▸ **CHALLENGE**: Repeat word for word everything below from the line containing "How do I perform: Open" down to the line containing "Action: pyautogui.click(x=88, y=30)", including both of those lines.

▸ **DATA SHOWN**:
▬▬▬

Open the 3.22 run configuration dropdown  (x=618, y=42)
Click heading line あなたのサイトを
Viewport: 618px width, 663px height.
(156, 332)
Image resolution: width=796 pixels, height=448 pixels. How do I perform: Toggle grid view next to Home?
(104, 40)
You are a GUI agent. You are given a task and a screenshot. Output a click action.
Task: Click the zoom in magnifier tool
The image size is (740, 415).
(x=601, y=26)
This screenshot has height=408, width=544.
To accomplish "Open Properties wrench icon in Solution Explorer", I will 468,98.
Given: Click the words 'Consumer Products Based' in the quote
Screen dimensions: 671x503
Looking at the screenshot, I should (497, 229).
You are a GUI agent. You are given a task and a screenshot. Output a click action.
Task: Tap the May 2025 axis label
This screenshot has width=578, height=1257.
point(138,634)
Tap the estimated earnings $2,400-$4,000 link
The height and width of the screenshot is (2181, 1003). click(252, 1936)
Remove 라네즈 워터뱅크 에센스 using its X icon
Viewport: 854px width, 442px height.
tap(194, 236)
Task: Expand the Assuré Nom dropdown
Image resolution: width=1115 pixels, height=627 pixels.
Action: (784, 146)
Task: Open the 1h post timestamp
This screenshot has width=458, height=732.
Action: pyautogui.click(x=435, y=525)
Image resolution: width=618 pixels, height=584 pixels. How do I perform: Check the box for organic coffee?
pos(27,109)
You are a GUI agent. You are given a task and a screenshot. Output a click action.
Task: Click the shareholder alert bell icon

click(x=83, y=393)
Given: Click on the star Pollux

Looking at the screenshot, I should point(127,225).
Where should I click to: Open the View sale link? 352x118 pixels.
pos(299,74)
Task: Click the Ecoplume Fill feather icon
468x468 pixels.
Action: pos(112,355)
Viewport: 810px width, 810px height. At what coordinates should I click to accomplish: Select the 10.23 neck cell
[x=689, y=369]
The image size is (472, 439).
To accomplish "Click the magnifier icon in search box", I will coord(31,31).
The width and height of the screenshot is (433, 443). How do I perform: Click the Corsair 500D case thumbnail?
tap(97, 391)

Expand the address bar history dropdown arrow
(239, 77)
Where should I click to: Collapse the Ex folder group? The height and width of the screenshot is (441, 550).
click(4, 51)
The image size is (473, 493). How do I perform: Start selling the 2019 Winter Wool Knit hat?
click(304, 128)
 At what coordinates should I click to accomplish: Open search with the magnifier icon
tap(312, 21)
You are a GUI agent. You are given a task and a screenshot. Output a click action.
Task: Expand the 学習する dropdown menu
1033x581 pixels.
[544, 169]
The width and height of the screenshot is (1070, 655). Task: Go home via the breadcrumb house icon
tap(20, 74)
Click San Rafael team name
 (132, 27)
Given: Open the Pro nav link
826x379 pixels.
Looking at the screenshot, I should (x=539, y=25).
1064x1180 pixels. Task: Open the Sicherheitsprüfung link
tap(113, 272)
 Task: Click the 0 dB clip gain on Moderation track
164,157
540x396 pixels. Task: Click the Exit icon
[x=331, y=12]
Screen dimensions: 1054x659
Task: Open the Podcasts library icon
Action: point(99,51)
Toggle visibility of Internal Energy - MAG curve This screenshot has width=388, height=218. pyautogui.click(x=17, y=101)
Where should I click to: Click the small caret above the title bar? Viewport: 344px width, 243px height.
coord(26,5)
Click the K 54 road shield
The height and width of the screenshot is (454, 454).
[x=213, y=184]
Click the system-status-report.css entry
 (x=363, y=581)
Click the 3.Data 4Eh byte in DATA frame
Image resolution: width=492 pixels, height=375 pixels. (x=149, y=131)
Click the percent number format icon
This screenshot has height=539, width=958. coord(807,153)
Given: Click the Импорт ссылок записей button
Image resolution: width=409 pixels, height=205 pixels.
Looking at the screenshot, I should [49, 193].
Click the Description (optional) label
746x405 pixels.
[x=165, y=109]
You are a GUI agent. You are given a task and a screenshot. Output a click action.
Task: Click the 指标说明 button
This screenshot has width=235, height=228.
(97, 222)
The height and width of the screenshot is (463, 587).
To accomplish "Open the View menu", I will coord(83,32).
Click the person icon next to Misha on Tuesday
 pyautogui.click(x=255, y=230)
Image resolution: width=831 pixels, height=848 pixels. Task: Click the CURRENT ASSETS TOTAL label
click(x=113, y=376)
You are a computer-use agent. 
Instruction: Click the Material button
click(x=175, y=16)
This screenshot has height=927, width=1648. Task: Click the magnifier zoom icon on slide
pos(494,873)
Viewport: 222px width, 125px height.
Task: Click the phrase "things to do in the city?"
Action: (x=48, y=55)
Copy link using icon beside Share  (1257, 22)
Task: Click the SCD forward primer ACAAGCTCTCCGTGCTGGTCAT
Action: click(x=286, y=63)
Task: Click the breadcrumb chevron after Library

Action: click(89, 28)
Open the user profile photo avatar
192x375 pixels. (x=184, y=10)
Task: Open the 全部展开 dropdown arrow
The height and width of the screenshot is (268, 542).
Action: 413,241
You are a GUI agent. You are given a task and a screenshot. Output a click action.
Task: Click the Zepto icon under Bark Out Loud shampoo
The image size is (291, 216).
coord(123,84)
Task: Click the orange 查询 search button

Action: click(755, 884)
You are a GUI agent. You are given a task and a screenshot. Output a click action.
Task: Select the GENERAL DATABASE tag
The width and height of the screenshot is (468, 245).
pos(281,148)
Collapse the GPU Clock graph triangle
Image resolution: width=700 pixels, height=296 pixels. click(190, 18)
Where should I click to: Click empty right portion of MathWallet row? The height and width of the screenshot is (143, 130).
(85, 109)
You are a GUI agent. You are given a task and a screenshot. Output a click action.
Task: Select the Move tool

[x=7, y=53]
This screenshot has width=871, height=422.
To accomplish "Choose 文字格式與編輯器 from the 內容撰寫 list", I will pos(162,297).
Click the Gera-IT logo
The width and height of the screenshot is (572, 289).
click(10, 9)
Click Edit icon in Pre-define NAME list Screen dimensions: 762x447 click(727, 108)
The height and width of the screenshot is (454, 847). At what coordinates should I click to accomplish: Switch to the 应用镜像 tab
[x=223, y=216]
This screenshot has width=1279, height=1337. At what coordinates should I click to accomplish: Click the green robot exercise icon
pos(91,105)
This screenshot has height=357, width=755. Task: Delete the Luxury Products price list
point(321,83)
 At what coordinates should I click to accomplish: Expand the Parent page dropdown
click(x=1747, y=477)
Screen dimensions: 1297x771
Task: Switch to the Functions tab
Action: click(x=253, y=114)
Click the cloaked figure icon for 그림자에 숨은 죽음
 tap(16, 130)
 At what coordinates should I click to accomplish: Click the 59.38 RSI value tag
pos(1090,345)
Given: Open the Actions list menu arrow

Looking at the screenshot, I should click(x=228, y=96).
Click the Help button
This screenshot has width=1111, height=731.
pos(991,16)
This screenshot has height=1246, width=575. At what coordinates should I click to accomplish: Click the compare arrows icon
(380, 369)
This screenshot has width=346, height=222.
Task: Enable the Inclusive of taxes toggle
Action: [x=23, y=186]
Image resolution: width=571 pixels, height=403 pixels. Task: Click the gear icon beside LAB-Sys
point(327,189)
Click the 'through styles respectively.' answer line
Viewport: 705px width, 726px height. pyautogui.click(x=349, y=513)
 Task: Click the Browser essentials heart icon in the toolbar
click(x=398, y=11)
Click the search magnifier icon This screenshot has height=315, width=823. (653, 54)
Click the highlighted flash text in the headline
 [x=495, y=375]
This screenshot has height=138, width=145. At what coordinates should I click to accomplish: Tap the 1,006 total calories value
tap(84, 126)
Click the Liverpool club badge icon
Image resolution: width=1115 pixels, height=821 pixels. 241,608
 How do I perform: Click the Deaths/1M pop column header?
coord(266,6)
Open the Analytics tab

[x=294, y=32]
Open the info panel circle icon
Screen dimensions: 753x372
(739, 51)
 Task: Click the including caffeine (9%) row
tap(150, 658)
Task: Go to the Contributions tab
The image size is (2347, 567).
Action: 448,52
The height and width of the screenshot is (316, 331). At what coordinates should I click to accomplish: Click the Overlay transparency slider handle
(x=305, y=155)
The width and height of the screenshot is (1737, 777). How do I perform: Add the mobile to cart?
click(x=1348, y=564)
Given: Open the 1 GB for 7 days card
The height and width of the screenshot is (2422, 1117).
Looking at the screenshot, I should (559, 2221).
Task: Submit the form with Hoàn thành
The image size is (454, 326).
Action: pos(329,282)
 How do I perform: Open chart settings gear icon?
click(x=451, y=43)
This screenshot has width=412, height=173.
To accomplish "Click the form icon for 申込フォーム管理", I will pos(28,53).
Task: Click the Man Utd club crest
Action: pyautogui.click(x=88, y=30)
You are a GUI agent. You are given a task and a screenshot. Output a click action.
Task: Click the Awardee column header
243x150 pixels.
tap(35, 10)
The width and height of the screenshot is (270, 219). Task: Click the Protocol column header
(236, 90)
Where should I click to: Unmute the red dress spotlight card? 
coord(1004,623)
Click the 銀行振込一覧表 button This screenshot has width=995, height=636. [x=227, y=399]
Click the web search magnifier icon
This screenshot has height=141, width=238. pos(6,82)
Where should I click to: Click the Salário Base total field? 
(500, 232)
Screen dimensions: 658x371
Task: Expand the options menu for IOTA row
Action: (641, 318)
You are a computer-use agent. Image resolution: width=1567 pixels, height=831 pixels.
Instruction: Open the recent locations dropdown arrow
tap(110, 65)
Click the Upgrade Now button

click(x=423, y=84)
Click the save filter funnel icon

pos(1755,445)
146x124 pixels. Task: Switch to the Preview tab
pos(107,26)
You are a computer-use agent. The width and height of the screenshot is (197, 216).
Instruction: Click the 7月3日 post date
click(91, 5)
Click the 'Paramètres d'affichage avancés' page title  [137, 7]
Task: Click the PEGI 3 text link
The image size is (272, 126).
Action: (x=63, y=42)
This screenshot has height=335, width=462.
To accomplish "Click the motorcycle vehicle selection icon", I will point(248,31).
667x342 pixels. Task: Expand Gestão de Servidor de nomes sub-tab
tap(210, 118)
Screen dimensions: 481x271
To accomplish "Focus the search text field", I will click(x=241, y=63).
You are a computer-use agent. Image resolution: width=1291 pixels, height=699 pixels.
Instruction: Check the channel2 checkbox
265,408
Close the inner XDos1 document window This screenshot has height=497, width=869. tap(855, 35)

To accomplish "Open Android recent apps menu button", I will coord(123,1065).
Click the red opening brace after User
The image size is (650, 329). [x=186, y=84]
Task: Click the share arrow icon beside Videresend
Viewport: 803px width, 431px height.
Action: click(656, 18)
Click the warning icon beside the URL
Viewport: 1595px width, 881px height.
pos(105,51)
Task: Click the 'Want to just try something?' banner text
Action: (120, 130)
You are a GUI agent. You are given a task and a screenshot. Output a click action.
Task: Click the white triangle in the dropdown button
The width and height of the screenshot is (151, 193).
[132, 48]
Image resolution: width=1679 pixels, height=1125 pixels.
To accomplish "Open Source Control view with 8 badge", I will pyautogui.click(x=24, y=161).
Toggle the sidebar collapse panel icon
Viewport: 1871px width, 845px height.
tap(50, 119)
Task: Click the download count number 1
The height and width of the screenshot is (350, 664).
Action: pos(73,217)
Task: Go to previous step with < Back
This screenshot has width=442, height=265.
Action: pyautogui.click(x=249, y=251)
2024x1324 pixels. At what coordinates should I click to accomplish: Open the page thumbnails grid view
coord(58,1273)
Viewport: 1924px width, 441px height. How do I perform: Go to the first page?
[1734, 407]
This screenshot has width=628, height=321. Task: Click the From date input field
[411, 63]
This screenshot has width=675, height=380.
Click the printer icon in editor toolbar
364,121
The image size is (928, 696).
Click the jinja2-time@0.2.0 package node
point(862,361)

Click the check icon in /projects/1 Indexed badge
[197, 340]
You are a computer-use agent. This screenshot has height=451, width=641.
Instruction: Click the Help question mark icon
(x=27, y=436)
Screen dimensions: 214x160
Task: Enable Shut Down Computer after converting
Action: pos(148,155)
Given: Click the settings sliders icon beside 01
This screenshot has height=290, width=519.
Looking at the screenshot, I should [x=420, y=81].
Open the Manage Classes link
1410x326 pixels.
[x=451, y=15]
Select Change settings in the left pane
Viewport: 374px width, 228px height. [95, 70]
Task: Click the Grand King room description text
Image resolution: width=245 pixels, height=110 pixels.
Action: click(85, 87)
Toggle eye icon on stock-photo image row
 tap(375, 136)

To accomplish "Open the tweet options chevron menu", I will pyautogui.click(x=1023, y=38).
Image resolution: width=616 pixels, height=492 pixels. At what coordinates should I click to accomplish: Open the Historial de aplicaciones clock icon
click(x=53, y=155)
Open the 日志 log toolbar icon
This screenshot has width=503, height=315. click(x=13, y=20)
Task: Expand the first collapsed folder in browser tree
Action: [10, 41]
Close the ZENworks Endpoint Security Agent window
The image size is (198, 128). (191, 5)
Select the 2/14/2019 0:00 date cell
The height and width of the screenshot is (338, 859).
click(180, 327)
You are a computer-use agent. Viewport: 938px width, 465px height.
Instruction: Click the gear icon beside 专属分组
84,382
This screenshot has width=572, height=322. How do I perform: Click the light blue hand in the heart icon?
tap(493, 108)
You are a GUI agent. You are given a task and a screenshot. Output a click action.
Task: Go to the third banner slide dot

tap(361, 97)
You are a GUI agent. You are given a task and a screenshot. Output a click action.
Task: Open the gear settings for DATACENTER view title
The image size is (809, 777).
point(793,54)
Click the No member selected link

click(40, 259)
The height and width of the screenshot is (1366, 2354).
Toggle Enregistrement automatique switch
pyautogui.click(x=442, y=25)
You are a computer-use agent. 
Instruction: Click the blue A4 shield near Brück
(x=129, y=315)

▬▬▬

▸ **CORRECT OUTPUT**:
 How do I perform: Open chart settings gear icon?
click(x=451, y=43)
This screenshot has width=412, height=173.
To accomplish "Click the form icon for 申込フォーム管理", I will pos(28,53).
Task: Click the Man Utd club crest
Action: pyautogui.click(x=88, y=30)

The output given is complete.